In addition to considering local infection rates over seven days, the corona commission also takes into account hospital occupancy, traceability of infection chains and the test positivity rate in the region when deciding the traffic light level.

Cross-border commuters and returning travellers are also taken into account. 

Vienna is the state with the best result in the so-called risk-adjusted quota, Wiener Zeitung reports, followed by Upper Austria and Burgenland. 

Could this lead to a relaxation of restrictions? 

While the decline in infections is no doubt a positive for Vienna residents, it will not mean an earlier end to the state's lockdown - at least not yet. 

On Monday, February 1st, the Austrian government decided to extend the lockdown until the end of February - although some measures were relaxed. 

When making the announcement however, the government said it was committed to ensuring all the measures applied across the country - cutting the likelihood that Vienna itself may be allowed to relax.

Collected data entries
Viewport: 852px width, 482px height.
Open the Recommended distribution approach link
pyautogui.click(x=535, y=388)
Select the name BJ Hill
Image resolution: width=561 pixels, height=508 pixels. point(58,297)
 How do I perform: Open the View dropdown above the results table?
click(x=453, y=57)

---

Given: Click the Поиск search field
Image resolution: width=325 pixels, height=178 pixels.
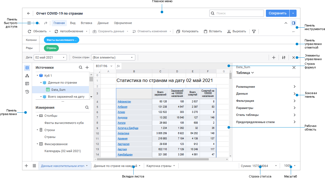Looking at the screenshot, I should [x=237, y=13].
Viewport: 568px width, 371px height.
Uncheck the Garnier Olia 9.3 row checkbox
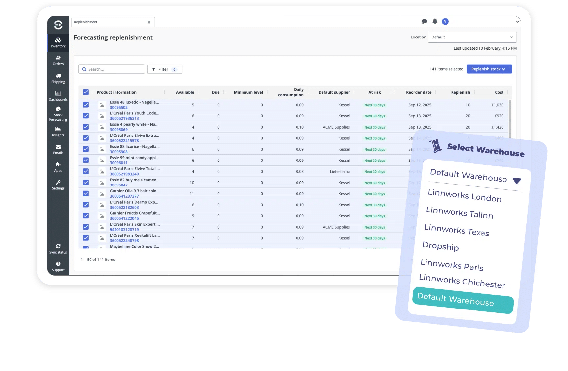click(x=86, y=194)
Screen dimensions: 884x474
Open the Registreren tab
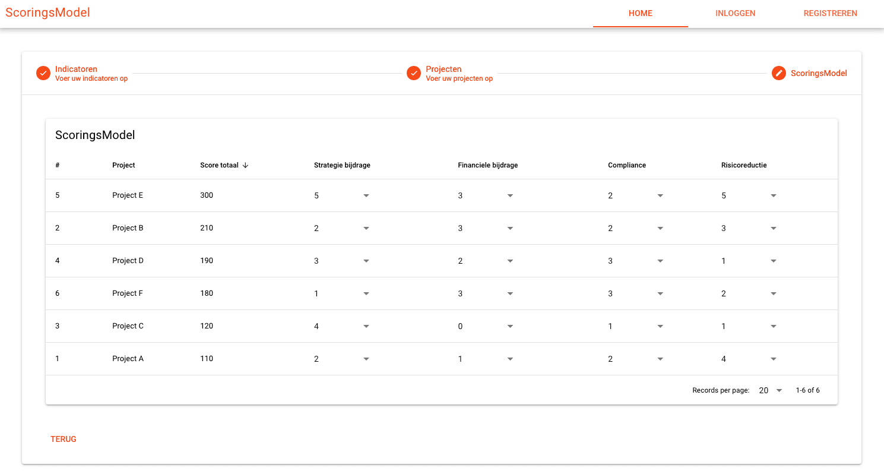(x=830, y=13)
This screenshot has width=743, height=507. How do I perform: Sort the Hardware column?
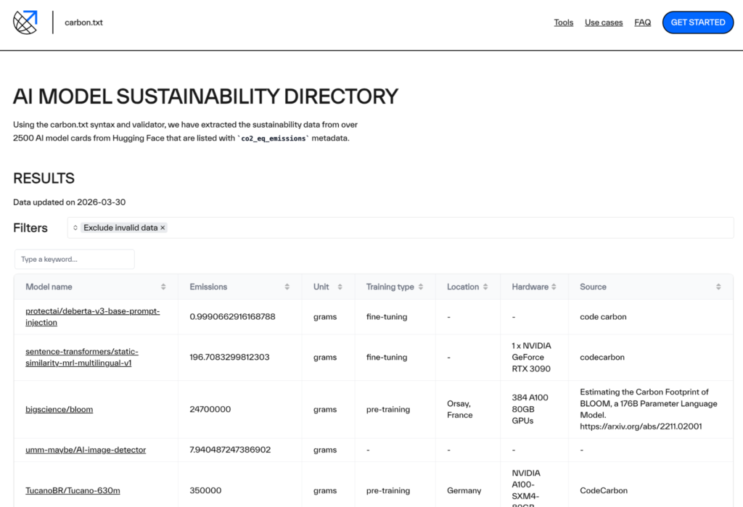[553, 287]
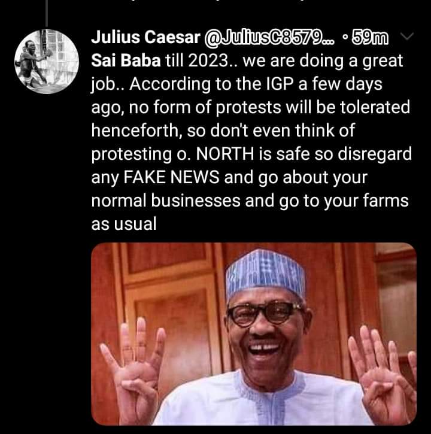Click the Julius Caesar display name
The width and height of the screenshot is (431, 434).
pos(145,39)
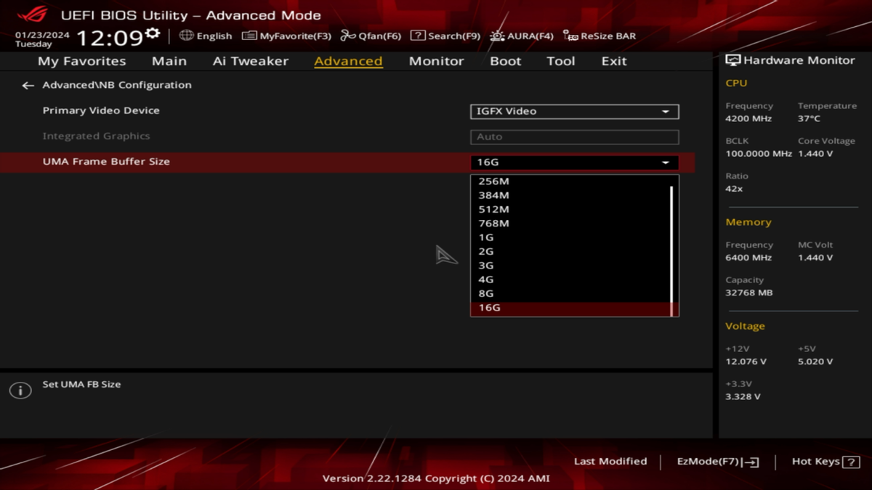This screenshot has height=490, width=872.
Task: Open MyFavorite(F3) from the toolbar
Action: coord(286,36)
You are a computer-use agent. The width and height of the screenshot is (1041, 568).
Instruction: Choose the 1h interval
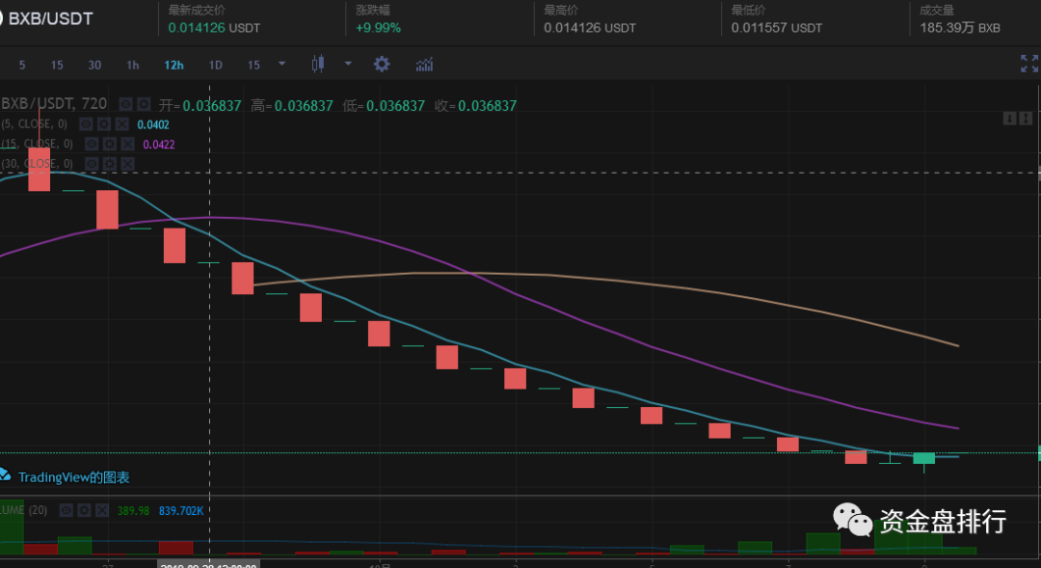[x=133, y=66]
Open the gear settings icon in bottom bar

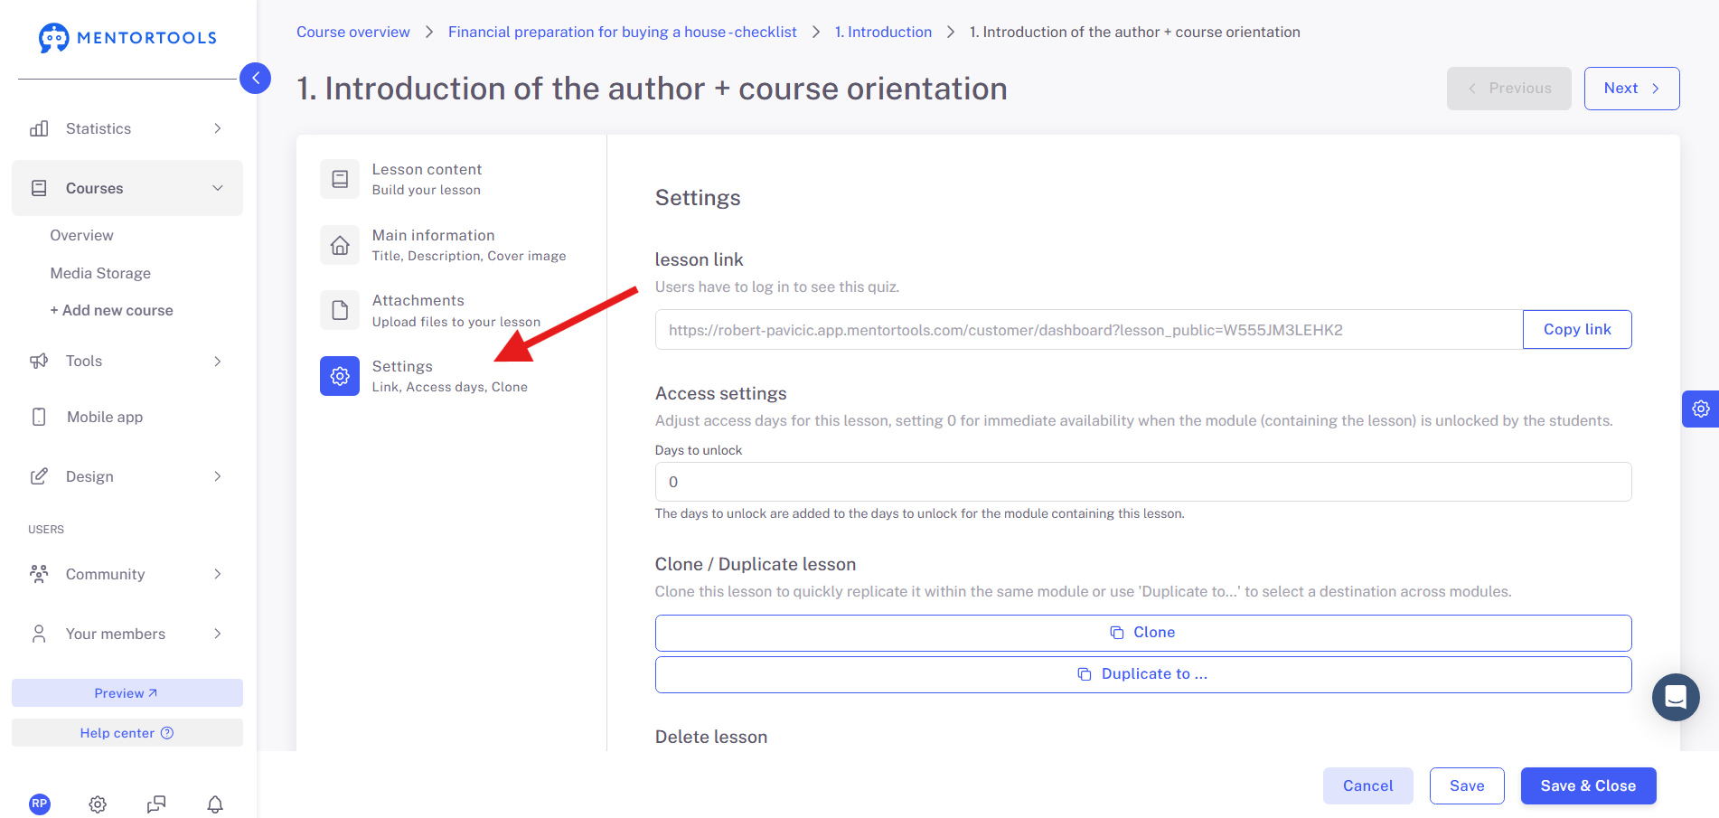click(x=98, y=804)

Tasks and exercises
**A.** According to the passage on Austria's coronavirus measures, which states follow Vienna in the risk-adjusted quota?
**B.** Retype everything in the passage on Austria's coronavirus measures from "In addition to" down to "traffic light level.".
**C.** Write what comes next in the passage on Austria's coronavirus measures, picking up after its final sentence.

Expected results
**A.** Upper Austria and Burgenland.

**B.**
In addition to considering local infection rates over seven days, the corona commission also takes into account hospital occupancy, traceability of infection chains and the test positivity rate in the region when deciding the traffic light level.

**C.**
EXPLAINED: How Austria's coronavirus restrictions are about to change

Although Vienna turning orange will have no practical effect on residents, it was requested by the city as a symbolic measure.

Voting did not take place on the separate districts of Austria, which remain red, but only, at the request of Vienna, on the states, Wiener Zeitung reports.  

When it came to voting on the commission’s decision, the ministry of interior affairs and education and the Chancellery abstained, as did Lower and Upper Austria and Styria, according to APA.

The western federal states, the Ministry of Health and the experts supported Vienna’s change to orange.

All of the federal states agreed that the other states should stay red, with Styria abstaining.